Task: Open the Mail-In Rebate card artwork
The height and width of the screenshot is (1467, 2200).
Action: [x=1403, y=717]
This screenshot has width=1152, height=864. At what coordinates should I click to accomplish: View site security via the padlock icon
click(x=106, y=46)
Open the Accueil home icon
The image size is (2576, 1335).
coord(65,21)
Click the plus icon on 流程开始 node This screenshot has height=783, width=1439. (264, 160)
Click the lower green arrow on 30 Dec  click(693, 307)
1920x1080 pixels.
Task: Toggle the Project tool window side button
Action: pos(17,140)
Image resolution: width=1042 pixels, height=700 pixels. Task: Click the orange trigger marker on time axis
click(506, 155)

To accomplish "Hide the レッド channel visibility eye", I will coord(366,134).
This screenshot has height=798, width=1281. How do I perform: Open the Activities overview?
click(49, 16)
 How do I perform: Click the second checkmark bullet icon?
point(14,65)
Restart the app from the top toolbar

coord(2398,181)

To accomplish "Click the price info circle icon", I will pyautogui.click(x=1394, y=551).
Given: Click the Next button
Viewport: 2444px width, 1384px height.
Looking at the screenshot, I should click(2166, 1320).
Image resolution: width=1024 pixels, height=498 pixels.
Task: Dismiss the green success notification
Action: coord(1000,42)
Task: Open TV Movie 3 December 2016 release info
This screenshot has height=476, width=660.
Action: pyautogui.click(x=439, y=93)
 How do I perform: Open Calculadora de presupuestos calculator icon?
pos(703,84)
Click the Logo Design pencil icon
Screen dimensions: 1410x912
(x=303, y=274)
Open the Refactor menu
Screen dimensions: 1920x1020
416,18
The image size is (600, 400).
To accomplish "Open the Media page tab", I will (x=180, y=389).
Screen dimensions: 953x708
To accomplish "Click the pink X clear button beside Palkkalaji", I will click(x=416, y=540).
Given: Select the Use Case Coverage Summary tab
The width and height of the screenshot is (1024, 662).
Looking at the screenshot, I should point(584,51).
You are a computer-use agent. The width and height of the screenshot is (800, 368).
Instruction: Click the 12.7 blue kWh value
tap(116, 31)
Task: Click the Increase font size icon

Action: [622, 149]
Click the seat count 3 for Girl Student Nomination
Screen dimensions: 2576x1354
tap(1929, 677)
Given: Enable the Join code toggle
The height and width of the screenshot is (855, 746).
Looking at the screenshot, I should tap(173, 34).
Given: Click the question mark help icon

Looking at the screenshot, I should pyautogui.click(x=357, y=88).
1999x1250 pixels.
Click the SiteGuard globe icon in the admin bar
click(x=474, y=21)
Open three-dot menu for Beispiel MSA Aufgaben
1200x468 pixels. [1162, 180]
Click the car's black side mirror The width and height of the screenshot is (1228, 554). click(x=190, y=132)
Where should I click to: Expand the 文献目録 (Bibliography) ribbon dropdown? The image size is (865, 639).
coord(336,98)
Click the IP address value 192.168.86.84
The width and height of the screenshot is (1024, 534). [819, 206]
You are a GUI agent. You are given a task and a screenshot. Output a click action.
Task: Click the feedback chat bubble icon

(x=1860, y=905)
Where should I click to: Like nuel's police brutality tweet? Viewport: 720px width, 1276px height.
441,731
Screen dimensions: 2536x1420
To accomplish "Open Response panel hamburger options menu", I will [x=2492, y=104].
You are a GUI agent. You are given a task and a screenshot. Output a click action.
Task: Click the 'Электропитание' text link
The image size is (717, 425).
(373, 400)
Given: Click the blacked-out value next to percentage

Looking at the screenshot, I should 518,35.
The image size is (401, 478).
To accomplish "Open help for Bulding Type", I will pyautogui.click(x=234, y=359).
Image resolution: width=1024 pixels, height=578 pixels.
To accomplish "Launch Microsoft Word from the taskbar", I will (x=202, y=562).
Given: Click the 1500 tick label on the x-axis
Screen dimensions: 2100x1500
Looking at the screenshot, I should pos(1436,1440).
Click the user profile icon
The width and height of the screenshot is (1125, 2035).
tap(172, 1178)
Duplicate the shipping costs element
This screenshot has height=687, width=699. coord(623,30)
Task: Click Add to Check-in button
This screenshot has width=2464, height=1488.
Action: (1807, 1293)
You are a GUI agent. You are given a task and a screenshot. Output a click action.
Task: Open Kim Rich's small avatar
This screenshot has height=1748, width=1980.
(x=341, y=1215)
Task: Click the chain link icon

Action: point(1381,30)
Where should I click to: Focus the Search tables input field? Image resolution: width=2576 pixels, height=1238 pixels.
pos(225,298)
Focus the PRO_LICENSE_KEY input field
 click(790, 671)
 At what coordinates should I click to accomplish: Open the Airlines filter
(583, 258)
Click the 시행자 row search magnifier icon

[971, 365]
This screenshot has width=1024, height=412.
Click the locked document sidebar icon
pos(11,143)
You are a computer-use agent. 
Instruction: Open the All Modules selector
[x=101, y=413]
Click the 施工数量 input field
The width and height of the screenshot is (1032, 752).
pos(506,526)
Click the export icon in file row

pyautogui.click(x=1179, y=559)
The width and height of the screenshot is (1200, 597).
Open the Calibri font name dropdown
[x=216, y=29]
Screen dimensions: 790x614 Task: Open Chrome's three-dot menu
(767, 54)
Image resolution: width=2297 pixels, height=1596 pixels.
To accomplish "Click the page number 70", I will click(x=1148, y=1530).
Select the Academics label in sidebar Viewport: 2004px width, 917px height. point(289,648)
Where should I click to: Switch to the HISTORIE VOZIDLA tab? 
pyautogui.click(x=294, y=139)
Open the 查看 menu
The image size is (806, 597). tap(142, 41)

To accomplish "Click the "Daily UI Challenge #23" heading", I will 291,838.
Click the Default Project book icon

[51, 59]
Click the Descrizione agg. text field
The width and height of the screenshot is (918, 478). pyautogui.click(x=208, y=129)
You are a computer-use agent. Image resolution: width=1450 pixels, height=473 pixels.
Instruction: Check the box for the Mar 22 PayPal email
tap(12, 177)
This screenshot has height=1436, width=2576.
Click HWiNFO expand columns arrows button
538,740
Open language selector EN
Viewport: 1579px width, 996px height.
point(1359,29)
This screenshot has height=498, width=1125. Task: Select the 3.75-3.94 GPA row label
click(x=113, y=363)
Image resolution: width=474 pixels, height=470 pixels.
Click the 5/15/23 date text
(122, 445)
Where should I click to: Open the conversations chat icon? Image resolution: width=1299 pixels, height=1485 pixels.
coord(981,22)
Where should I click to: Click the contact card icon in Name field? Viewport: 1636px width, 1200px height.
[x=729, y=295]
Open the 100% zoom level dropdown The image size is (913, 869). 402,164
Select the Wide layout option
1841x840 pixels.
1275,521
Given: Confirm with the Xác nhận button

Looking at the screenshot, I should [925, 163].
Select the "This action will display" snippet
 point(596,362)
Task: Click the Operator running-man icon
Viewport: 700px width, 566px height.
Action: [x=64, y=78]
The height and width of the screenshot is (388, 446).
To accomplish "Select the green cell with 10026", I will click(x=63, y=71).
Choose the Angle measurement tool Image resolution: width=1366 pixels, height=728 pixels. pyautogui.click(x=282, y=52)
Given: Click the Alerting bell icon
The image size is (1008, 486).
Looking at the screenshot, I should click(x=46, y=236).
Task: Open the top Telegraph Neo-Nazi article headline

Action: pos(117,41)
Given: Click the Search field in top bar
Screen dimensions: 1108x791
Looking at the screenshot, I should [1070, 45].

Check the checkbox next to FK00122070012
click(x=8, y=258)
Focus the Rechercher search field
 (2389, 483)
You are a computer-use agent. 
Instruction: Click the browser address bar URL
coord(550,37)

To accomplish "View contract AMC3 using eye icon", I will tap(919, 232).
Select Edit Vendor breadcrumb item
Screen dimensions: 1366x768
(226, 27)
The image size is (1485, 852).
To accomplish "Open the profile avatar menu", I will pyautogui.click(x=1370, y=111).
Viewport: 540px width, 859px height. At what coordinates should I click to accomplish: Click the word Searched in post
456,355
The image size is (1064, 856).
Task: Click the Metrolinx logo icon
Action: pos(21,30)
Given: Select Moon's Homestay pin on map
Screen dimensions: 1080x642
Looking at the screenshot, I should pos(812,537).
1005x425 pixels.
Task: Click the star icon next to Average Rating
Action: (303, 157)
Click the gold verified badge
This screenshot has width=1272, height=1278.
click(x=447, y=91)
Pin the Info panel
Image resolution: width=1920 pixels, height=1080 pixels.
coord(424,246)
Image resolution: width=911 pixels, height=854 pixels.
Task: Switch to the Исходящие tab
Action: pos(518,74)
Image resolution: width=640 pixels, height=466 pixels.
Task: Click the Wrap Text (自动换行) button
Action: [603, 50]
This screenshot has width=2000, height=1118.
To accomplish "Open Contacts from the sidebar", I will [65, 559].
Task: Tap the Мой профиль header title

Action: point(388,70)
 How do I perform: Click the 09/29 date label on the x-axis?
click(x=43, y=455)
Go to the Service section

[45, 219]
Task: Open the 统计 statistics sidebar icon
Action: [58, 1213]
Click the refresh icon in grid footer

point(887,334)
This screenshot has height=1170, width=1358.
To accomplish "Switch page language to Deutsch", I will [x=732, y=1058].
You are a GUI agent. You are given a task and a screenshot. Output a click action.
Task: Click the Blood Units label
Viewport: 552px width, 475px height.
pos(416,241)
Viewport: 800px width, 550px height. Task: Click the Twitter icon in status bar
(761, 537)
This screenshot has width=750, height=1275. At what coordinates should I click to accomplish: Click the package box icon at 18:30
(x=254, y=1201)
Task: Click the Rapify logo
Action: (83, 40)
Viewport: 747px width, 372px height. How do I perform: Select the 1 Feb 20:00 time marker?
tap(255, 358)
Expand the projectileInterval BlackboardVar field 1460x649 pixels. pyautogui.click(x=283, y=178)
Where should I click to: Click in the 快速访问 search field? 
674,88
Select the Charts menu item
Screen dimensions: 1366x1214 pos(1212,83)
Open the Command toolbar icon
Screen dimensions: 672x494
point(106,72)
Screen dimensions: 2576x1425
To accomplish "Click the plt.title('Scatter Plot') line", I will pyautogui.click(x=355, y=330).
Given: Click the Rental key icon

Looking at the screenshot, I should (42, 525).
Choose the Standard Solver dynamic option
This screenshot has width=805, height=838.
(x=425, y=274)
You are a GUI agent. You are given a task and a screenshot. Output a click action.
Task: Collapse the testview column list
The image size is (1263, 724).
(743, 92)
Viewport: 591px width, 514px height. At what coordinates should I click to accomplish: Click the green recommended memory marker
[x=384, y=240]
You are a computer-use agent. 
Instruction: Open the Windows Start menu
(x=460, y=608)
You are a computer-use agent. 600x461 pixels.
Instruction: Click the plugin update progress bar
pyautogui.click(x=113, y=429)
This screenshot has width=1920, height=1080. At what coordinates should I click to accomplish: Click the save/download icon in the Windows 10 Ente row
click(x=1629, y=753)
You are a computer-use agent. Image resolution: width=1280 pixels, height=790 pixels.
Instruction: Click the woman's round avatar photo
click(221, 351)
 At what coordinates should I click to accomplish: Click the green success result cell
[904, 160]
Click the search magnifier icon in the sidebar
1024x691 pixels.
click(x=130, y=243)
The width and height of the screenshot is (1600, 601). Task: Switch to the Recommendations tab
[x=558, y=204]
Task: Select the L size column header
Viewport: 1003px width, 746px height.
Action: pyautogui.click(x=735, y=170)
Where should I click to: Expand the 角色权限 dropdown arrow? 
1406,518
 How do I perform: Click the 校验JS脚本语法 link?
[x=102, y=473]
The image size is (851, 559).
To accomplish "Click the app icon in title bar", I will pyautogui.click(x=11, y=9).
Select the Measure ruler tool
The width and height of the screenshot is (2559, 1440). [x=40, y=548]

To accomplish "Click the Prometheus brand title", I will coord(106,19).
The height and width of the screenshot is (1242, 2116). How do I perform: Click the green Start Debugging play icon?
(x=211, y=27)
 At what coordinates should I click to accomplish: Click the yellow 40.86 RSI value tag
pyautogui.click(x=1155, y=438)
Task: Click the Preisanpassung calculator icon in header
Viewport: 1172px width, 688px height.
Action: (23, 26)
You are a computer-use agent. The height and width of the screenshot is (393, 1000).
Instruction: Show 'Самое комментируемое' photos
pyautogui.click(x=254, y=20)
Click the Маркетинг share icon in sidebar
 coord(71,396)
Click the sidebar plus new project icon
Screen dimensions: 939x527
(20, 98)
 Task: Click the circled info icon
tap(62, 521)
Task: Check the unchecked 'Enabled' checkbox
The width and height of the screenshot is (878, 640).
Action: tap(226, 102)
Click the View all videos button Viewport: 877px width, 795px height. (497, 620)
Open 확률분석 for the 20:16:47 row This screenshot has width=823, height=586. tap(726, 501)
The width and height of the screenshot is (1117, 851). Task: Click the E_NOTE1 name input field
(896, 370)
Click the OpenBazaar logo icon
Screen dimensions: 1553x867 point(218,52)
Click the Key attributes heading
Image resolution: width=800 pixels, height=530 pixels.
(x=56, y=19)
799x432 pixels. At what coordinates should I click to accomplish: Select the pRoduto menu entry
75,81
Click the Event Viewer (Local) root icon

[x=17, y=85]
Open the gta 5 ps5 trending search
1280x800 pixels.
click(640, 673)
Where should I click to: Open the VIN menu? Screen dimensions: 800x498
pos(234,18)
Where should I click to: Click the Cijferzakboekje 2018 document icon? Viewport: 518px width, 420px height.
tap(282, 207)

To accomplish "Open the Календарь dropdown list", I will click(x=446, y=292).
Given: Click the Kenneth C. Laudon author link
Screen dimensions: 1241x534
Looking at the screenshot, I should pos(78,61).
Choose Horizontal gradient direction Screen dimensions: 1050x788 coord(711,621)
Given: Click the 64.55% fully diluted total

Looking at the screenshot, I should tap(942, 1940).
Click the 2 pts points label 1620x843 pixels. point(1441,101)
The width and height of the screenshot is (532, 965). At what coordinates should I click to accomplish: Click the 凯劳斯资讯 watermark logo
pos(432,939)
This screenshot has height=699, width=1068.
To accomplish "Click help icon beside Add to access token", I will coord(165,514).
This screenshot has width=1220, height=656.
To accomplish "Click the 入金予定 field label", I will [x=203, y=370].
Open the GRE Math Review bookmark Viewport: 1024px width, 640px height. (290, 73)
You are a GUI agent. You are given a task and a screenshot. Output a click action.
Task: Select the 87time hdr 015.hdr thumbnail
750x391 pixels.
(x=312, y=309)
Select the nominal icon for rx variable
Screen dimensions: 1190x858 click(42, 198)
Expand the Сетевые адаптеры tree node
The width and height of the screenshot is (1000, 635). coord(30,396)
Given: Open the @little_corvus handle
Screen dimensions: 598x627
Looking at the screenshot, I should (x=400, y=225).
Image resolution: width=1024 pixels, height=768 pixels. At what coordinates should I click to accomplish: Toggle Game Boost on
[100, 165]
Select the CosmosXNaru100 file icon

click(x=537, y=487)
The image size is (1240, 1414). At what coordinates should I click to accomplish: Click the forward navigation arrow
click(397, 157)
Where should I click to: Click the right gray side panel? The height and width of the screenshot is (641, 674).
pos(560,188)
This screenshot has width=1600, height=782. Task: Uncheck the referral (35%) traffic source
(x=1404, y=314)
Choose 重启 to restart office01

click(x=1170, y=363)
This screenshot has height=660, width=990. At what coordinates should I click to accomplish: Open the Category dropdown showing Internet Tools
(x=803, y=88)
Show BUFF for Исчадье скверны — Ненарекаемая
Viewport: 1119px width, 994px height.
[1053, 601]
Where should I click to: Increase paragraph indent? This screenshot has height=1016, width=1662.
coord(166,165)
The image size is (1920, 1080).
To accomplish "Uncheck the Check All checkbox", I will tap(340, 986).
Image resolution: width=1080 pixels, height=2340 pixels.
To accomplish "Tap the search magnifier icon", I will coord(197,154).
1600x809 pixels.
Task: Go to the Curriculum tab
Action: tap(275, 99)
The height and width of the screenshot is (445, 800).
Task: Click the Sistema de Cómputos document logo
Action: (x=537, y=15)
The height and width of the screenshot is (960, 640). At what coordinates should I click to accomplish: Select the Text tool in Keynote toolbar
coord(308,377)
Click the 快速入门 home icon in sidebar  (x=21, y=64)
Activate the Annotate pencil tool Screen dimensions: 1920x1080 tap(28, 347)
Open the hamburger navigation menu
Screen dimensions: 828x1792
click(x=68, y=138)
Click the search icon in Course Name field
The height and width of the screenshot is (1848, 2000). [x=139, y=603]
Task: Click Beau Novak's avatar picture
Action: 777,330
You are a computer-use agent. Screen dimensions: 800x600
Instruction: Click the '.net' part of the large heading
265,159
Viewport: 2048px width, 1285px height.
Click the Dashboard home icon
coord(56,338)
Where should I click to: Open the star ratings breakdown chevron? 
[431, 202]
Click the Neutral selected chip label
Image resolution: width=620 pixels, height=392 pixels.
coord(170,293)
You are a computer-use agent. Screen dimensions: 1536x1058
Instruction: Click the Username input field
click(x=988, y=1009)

• [Aim]:
Extract every line of the material above that contains the string "card", matching case exactly.

• [Exercise result]:
Task: Open the Mail-In Rebate card artwork
Where should I click to: Click the contact card icon in Name field? Viewport: 1636px width, 1200px height.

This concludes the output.